Es ist lange her, da war die Schweiz fast vollständig von Wald bedeckt. In diese Zeit versetzt eine Ausstellung des St. Galler Stiftsarchivs ihre Besucher. Sie zeigt, wie lebenswichtig der Wald damals für die Menschen war und wie viele Konflikte sich an ihm entzündet haben.
Wer auf dem Land lebt, kann sie in diesen Tagen hören: Die Kettensägen, mit denen am Übergang zum Frühling viele Wälder ausgelichtet werden. Forstarbeiter sind an der Arbeit, sie hegen und pflegen einen Wald, der uns als Erholungsraum lieb und teuer geworden ist. Was bedeutet Ihnen der Wald? Diese Frage wird im Eingang zum Zeughausflügel des St. Galler Regierungsgebäudes an die Besucherinnen und Besucher einer Ausstellung gerichtet, die sich um den Wald und seine Beziehung zum Kloster St. Gallen dreht, einstmals der mit Abstand grösste Landbesitzer in weiten Teilen der Ostschweiz. Wald, das ist für Jasmin «Medizin für die Seele», für Samuele ein Synonym für «Ruhe, Auftanken, Entspannung, Gedanken abschalten». Sandra denkt an «Pilze sammeln, Hütten bauen, Rehe beobachten, sich verstecken», Edith an «Freiheit».
Rechte auf Holzschlag und Weide
Dann tritt man ein ins geheimnisvolle Halbdunkel des Saals und stösst in der Ausstellung, die bis zum Januar kommenden Jahres dauert, schon bald auf eine prachtvolle Urkunde vom Königshof. Ludwig der Deutsche bestätigt am 1. April 861 ein Tauschgeschäft, das der St. Galler Abt mit dem Grafen Konrad vollzogen hat. Als Teil dieses Tausches erhält das Kloster teils bewirtschaftete Forstgebiete im Linzgau am Südufer des Bodensees, erwähnt werden auch die Rechte der dort lebenden Menschen auf Holzschlag und die Weide von Ochsen, Schafen, Schweinen und Ziegen. Konrad umgekehrt werden vom Kloster drei Höfe überschrieben.

+--

▸ AUFGABEN:
a – Was erhält Graf Konrad laut dem Text über die Waldausstellung vom Kloster als Teil des Tausches?
b – Führen Sie den Text über die Waldausstellung im St. Galler Stiftsarchiv im Anschluss an seinen letzten Satz fort.
Die Daten werden hierfür nicht benötigt.

▸ BEREITGESTELLTE DATEN:
+--

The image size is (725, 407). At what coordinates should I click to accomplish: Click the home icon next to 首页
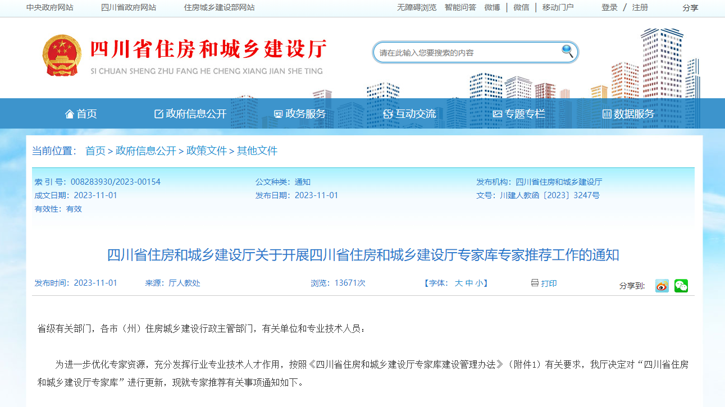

+--

▸ ANTWORTEN:
a – Drei Höfe.

b –
Die Urkunde zeigt: Schon im 9.Jahrhundert waren die Verhältnisse kompliziert. Der König musste seine Einwilligung geben, weil alle Waldgebiete ausserhalb von Siedlungen ihm gehörten. Umgekehrt hatten nicht nur die eigentlichen Grundbesitzer Rechte an diesen Gebieten, sondern auch ihre Nutzer. Der Wald: Das war zum einen der Lieferant von Holz, dem unentbehrlichen Wärmespender und Baustoff für die Häuser. Er war der Ort, an dem Bauern ihre Tiere weiden liessen. Hier konnte gefischt und gejagt werden – wofür allerdings dann Abgaben fällig wurden.
Wichtige Einkommensquelle des Klosters
Angesichts dieser üppigen Mehrfachnutzung erstaunt es nicht, dass sich eine Menge von Konflikten am Wald entzündeten. Und dass sich deshalb auch viele Urkunden dieses ältesten Klosterarchivs mit diesen Konflikten beschäftigen. Da ist, zum Beispiel, eine prachtvolle, mit fünf Siegeln geschmückte Urkunde, in der im Juni 1502 auf Vermittlung der eidgenössischen Stände Zürich, Luzern, Schwyz und Glarus die Nutzung des Waldstücks Hätteren bei St. Gallen geregelt wurde, auf das sowohl die Fürstabtei wie die mit ihr konkurrierende Reichsstadt St. Gallen Besitzansprüche erhoben hatten.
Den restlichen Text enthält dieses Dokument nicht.